In 10 days, it will be the 10th anniversary of the historic announcement, that emancipated many slaves, made by Empress Jamyl 1, may her soul be at peace.
The Empress also announced that God had informed her that the cluster was moving into a new age of light and reason, where slavery and hatred would be things of the past. Which of course gave all Imperial subjects the duty to move things in that direction.
Thus, on the 10th anniversary, we should take time to reflect on the Empress’s message, and consider our own progress in bringing God’s instruction about, and what the righteous and correct course of action should be for the coming year.
While of course remembering our duty to the Empress Catiz 1, long may she reign, and the spiritual tasks that she shall set the Faithful in the coming year.
Question, isn’t it an affront to your deity and whom ever is in charge now to break the command?, or is it pick and choose what you want to follow and what orders to obey?..
Is “now” somehow different in your part of the cluster?
I assume you’re trying to insinuate that you will “get around to” freeing the slaves “at some point” as opposed to doing it now, or at least in an acceptably efficient time frame. Ten years, I should note, is not acceptably efficient.
Don’t deflect your people’s failure to fulfill terms onto some “foreign” interpretation of “Amarr timescales.”
Jamyl never said ‘now’. Only that a new age was ‘on the horizon’, and ‘racing towards us’. Similar ideas were remarked by Heideran in the Pax Amarria, and past emperors before him. It’s a non-statement, and the Amarr can push it off as long as they like. I doubt Jamyl ever meant to end slavery. It just lets her be claimed to have prophesized it whenever it does arrive, which could be decades or centuries or millenia from now, and it excuses any reductions in slavery in the short term as a sign of this one-day future.
I’m not sure if the terrorist heretic Kernher was addressing me with “Jamyl never said ‘now’” or was just generally commentating, but yes, she did not say ‘now’ and I was not implying that she did. That all said, I shall clarify my words - What I was addressing is the immediacy the other peoples of the cluster tend to view time whereas Amarr, being eternal, tends to take a longer view in comparison.

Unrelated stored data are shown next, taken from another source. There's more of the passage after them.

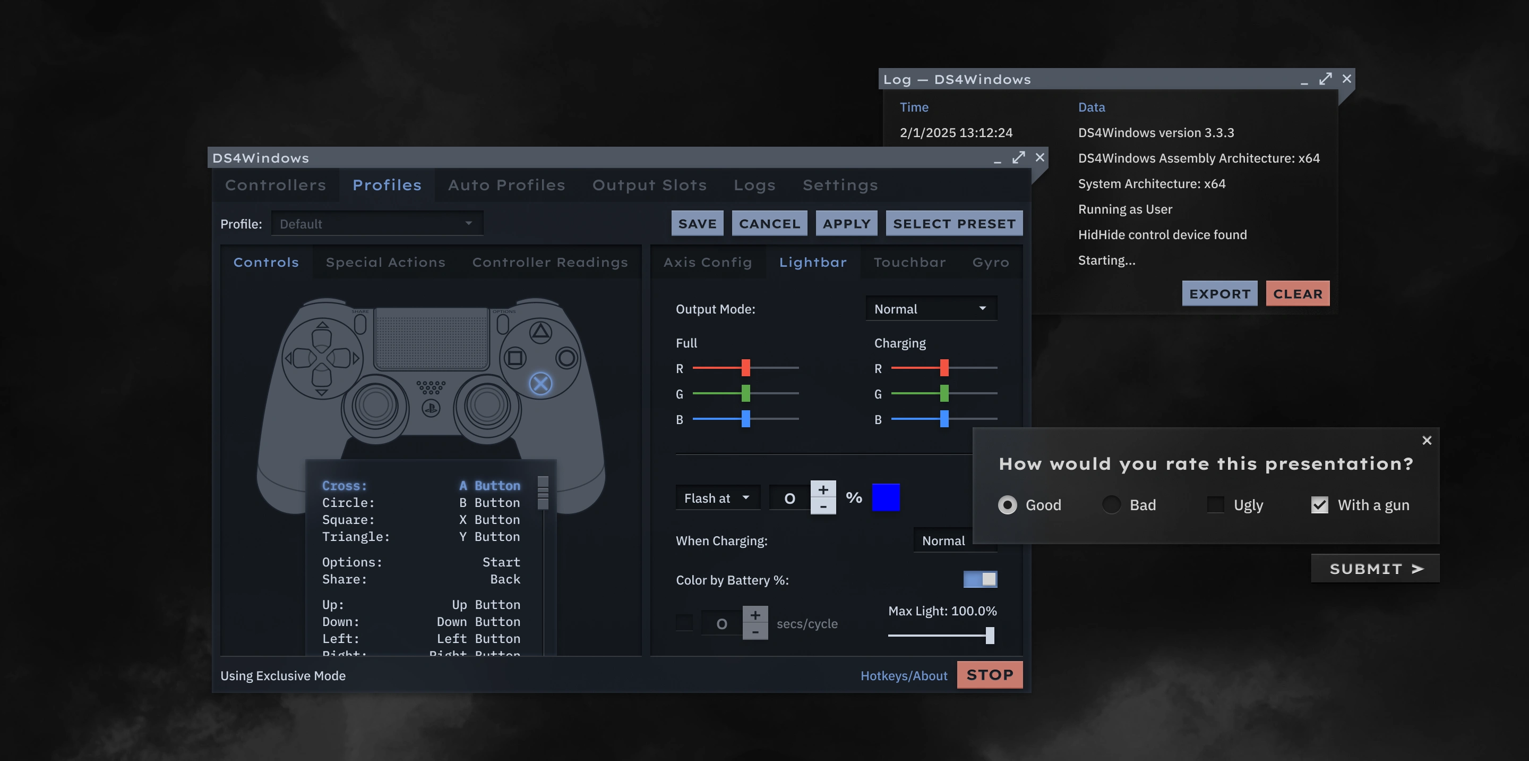Click the Special Actions tab
The height and width of the screenshot is (761, 1529).
[385, 261]
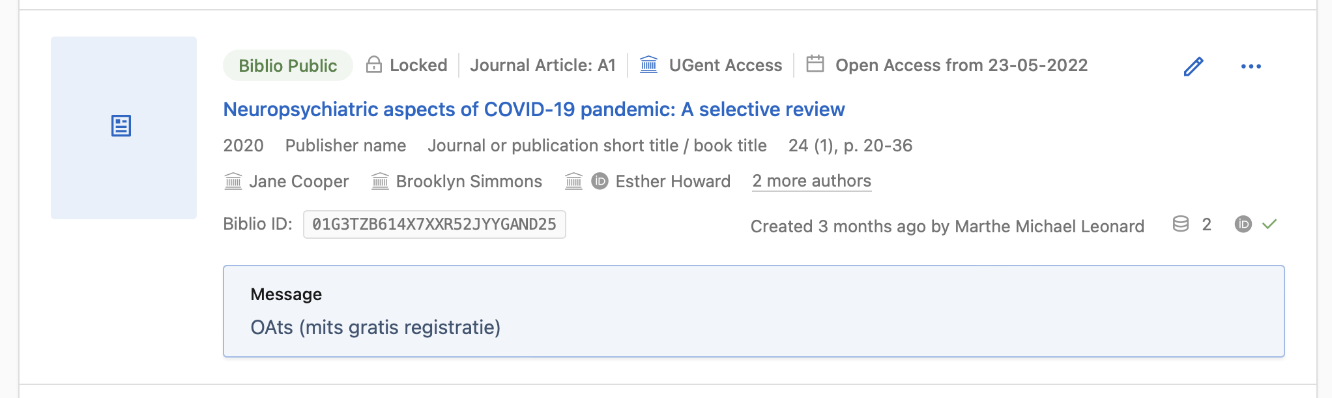This screenshot has width=1332, height=398.
Task: Click the Biblio Public status badge
Action: click(287, 65)
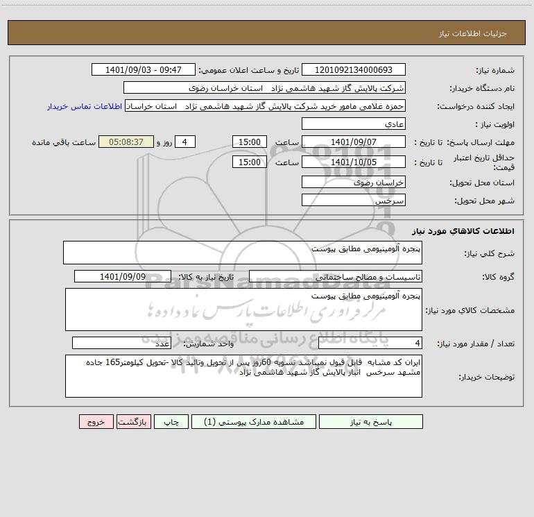This screenshot has width=534, height=517.
Task: Click the خروج exit button
Action: click(96, 421)
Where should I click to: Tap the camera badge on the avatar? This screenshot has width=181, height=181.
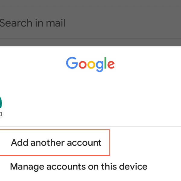1,114
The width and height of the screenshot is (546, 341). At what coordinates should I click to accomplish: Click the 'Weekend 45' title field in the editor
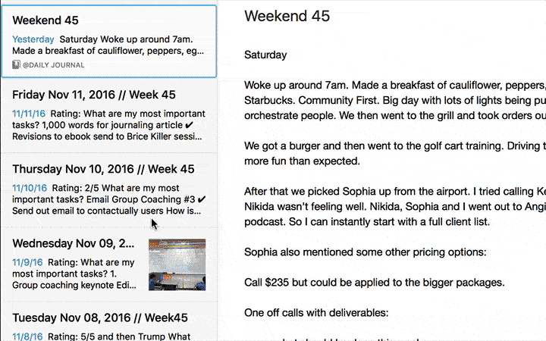coord(287,16)
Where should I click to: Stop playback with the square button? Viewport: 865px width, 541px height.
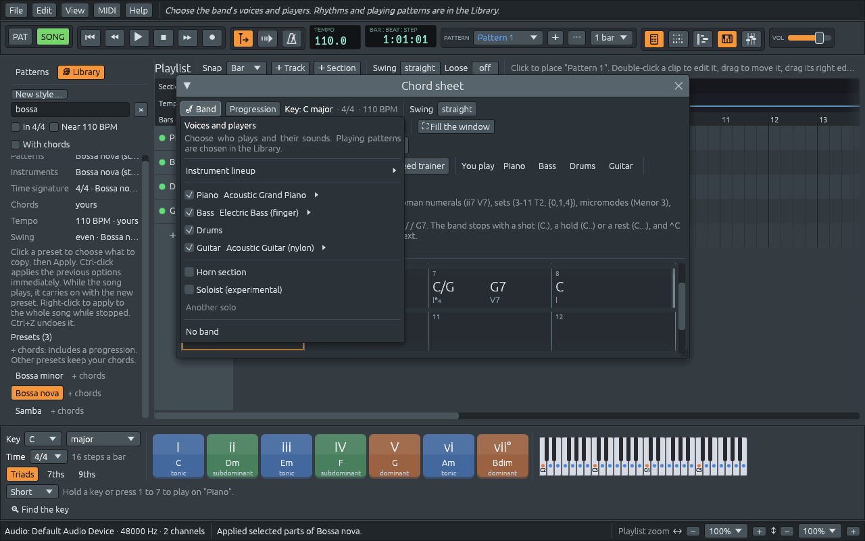pos(163,37)
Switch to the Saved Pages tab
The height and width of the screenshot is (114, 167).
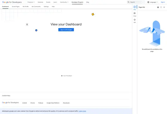tap(16, 7)
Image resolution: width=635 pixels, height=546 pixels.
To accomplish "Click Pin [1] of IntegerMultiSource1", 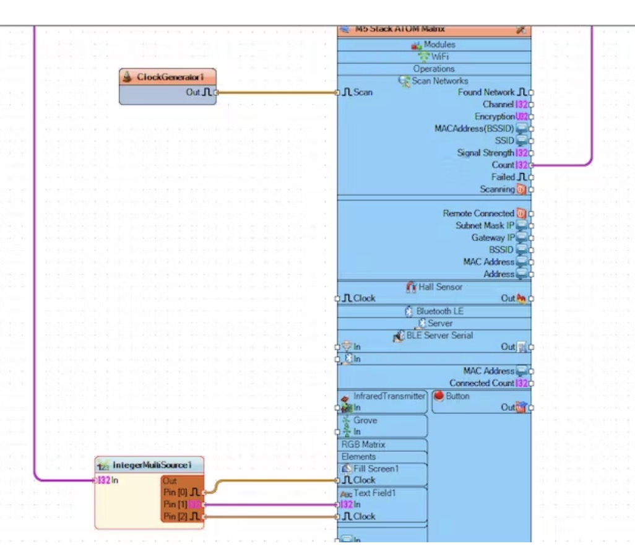I will pos(202,505).
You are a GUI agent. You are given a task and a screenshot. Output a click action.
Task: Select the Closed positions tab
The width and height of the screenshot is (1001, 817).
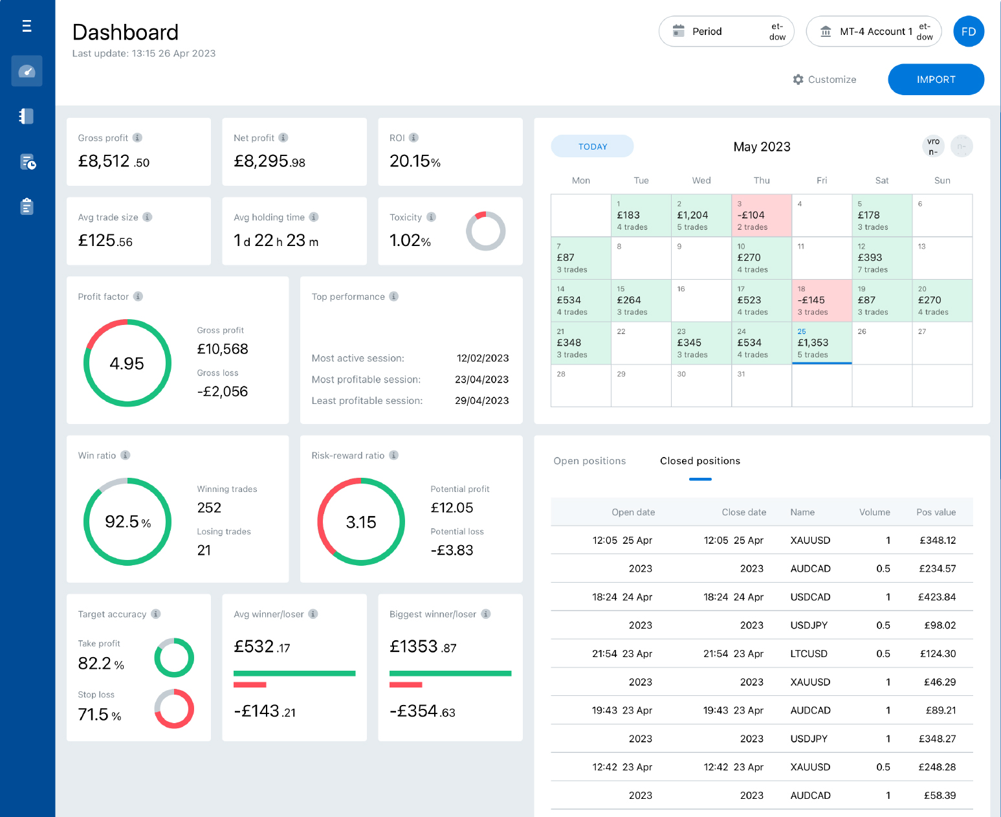point(700,460)
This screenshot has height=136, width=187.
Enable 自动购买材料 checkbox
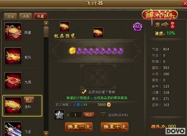103,115
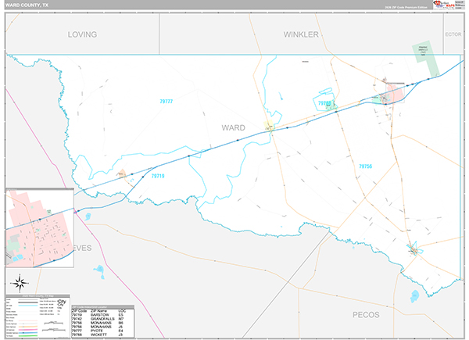The image size is (469, 340).
Task: Click the compass rose north arrow
Action: [x=21, y=281]
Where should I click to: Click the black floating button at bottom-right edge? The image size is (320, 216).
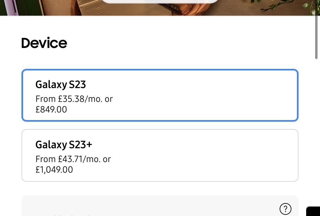click(x=313, y=211)
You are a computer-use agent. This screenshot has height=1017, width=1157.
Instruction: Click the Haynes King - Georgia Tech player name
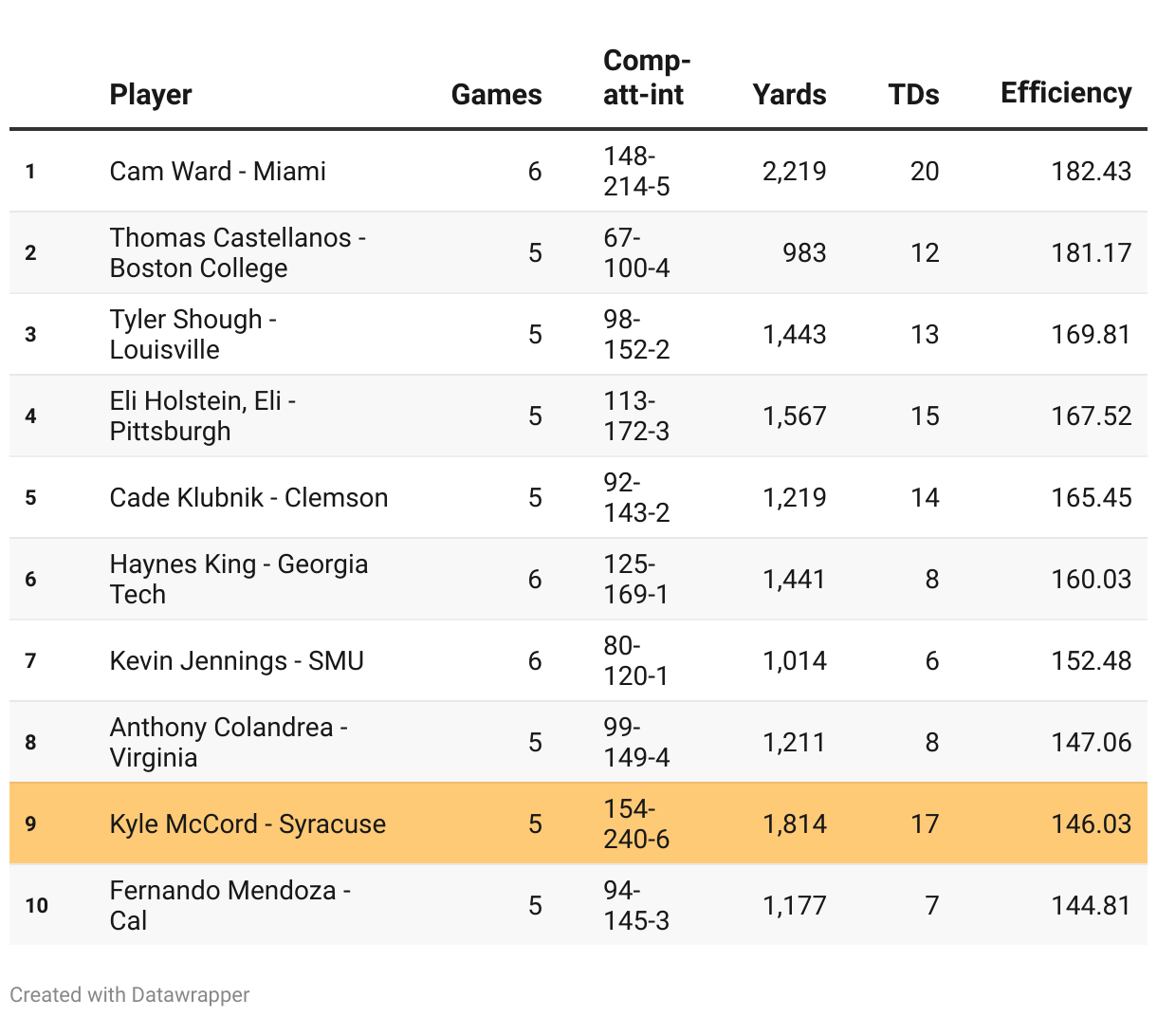point(238,579)
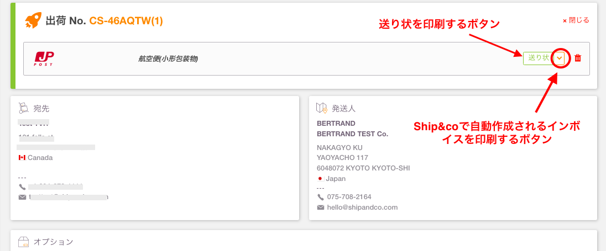This screenshot has height=251, width=606.
Task: Delete shipment with red trash icon
Action: [x=578, y=58]
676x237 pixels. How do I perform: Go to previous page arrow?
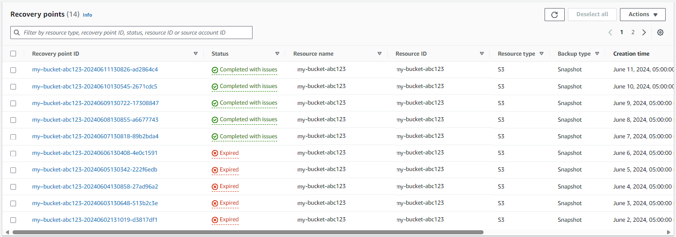click(610, 32)
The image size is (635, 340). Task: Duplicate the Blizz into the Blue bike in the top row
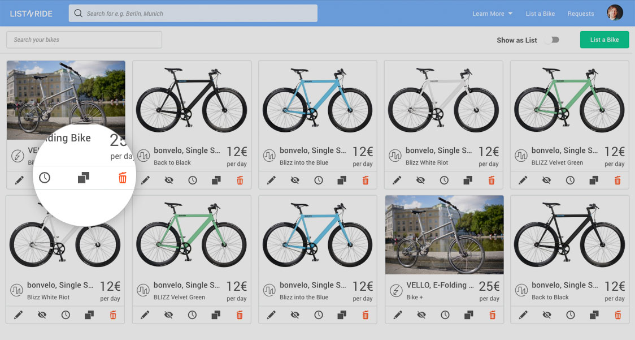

Procrastination of that degree does not seem beneficial. The Empire has been in a strategic rut because it is surrounded by societies that accomplish in centuries what the Amarr take in millennia.
I can only surmise then that having an innovative and creative society with the industrial and economic base to achieve the objectives and interests of the state vis-a-vis others is not an Amarrian priority.
You see, while the Minmatar Rebellion is something that most people in the Republic, State, or Federation read about in history articles, in Amarr, especially in the upper echelons of some parts of society, there are still people for whom the Rebellion, and the pre-Rebellion times, are things they experienced. I, myself, can ask my grandfather about what he experienced as a junior officer in the Army during the war.
Thus, things are slow to change. But change they shall.
My grandmother, and her friends, for example, have been training their Ealurian slaves for a while. Turns out, they’re just as capable at more academic tasks as any other people, given the right education.
I sincerely hope this is not insinuating that were the Empire to let Minmatar free, it would just replace them with massively increasing breeding of the Ealurians or any other slavestock. Some of my brothers and sisters might be content with that, but I won’t.
How on Athra did you come up with that interpretation ?
My point was that training the Ealurians to be free people has been a pet project of my grandmother and friends for nearly a century now. It takes a lot of careful management and effort to get those results.
Training the Minmatar to be free Imperial citizens would be a decades-long project as well, I’d expect.
It would be, if Minmatar wanted to be Imperial citizens in the first place. Clearly, that they take any chance they can get to rebel, might hint otherwise.
For the Federation and the State, this might be true, but do you really think that Matari learn about the Great Rebellion from “history articles”? Have you considered that the results of the Rebellion, and of Amarr invasion and enslavement of our peoples, still resonate among our communities, permeate our lives in tiny, insidious ways?
You’ll have to excuse us for wanting the complete eradication of the institution of slavery, and the return of our brothers and sisters, right the ■■■■ now, thanks.
I believe that it’s fair to say that the Rebellion has not ended and will not end until the Tribes have thrown off the yoke of Amarr. The actual fighting may wax and wane, with various sides attempting to negotiate for their goals when they can. After all, if the Tribes could free all our people without fighting, I would hope we would do that. If not, may God have mercy upon the Amarr Empire.